Mike Baraza

Personal information
- Full name: Michael Baraza Nyongesa
- Date of birth: 17 March 1979 (age 46)
- Position(s): Striker

Senior career*
- Years: Team / Apps / (Gls)
- 2001: A.F.C. Leopards
- 2002: Nzoia Sugar
- 2003–2006: Ulinzi Stars
- 2006–2007: PDRM FA
- 2007–2008: Simba
- 2008–2010: Azam
- 2011: Ulinzi Stars
- 2011–2013: A.F.C. Leopards
- 2015–: Western Stima

International career^{‡}
- 2004–2013: Kenya / 19 / (5)

= Mike Baraza =

Kenyan footballer (born 1979)

Michael Baraza Nyongesa (born 17 March 1979) is a Kenyan footballer who currently plays for Kenyan Premier League club Western Stima as a striker.

==Career==

===Club career===
Baraza began his club football career with A.F.C. Leopards in 2001, before moving to Nzoia Sugar the following year and then Ulinzi Stars in 2003. In 2006, he moved to Malaysia to play for PDRM FA and travelled to Tanzania the following year to play for Simba.

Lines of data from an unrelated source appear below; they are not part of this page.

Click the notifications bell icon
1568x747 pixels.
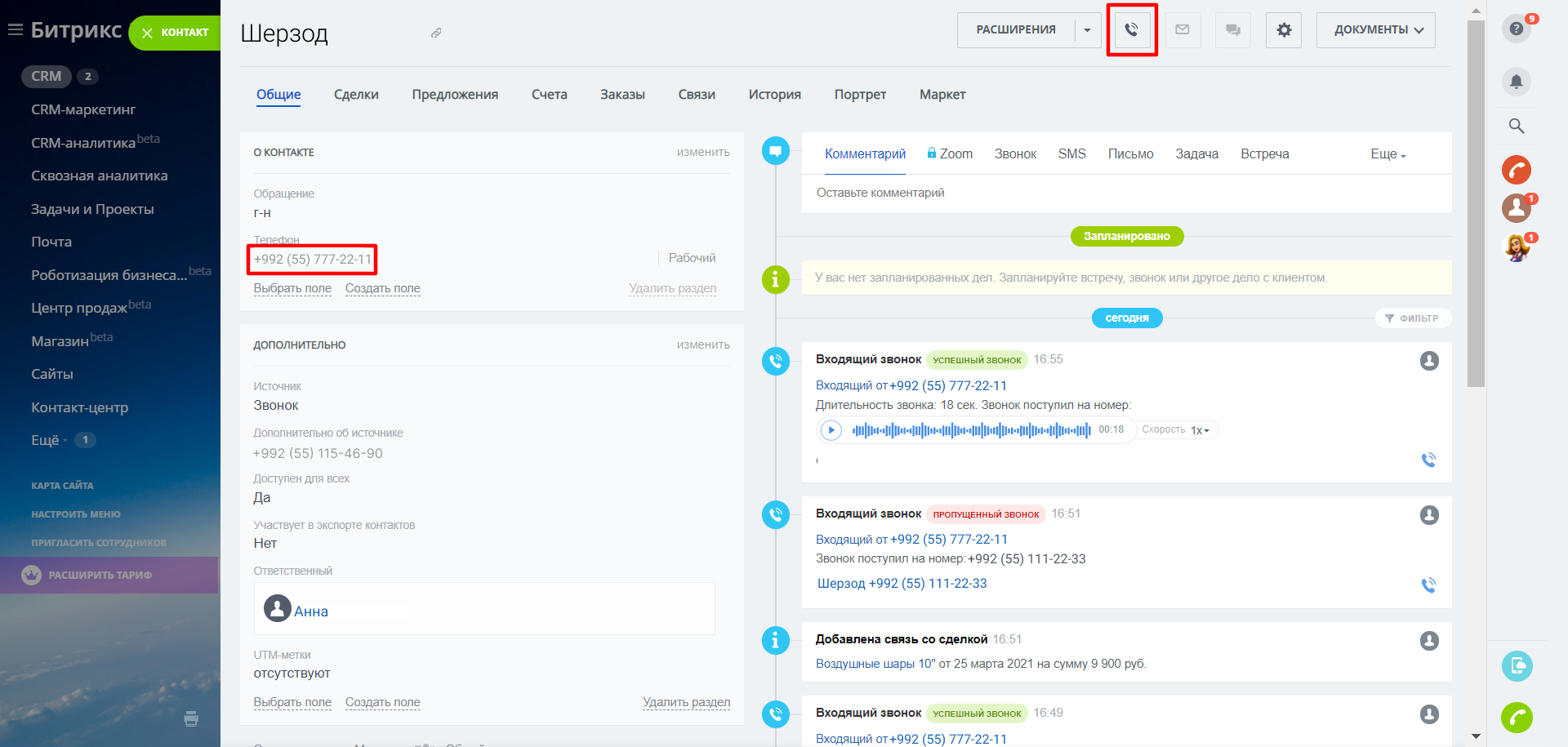tap(1516, 82)
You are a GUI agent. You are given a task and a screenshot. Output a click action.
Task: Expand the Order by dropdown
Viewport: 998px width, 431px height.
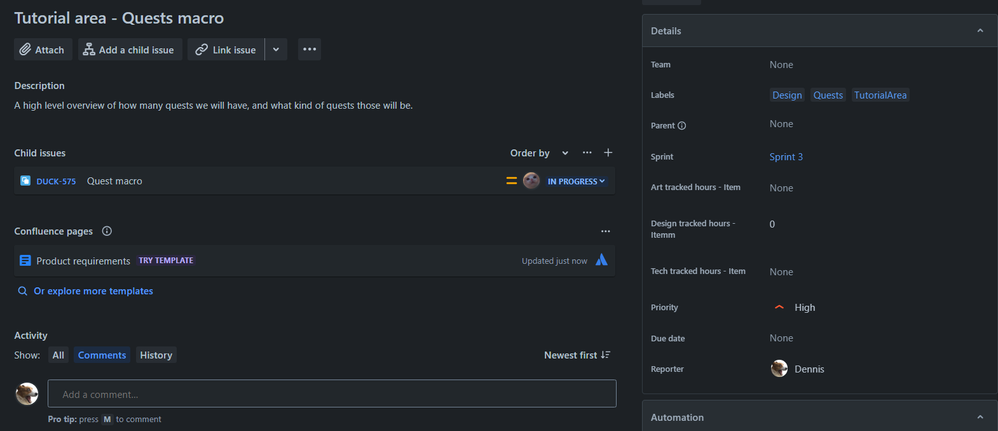click(x=539, y=153)
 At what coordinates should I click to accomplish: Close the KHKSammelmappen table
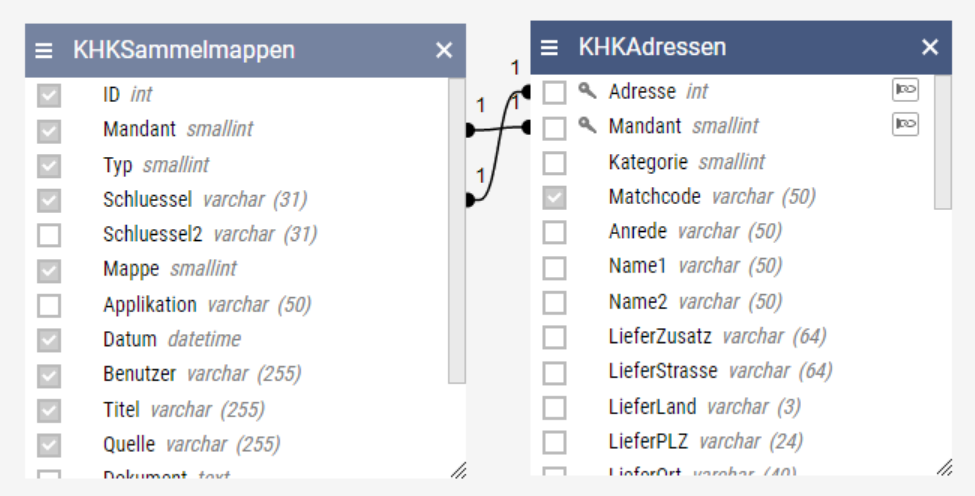click(x=444, y=50)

He moved to Azam in 2008 and then rejoined Ulinzi Stars in 2010. He then joined A.F.C. Leopards in July 2011, where he was named the club's Player of the Year in 2012 after leading his club with nine goals during the 2012 Kenyan Premier League season. He retired at the end of the 2013 season. However, on 21 June 2015, it was announced that Baraza made a return to professional football, signing a six-month contract with Western Stima.

===International career===
Baraza made several appearances for the Kenya national football team and participated in 2012 Africa Cup of Nations qualification. He was also a part of the squad that finished second in the 2012 CECAFA Cup, playing the full 90 minutes as his nation fell to a 2–1 to hosts Uganda in the final.

==Personal life==
Baraza's father, Sammy Nyongesa, is a former Kenya international footballer and manager.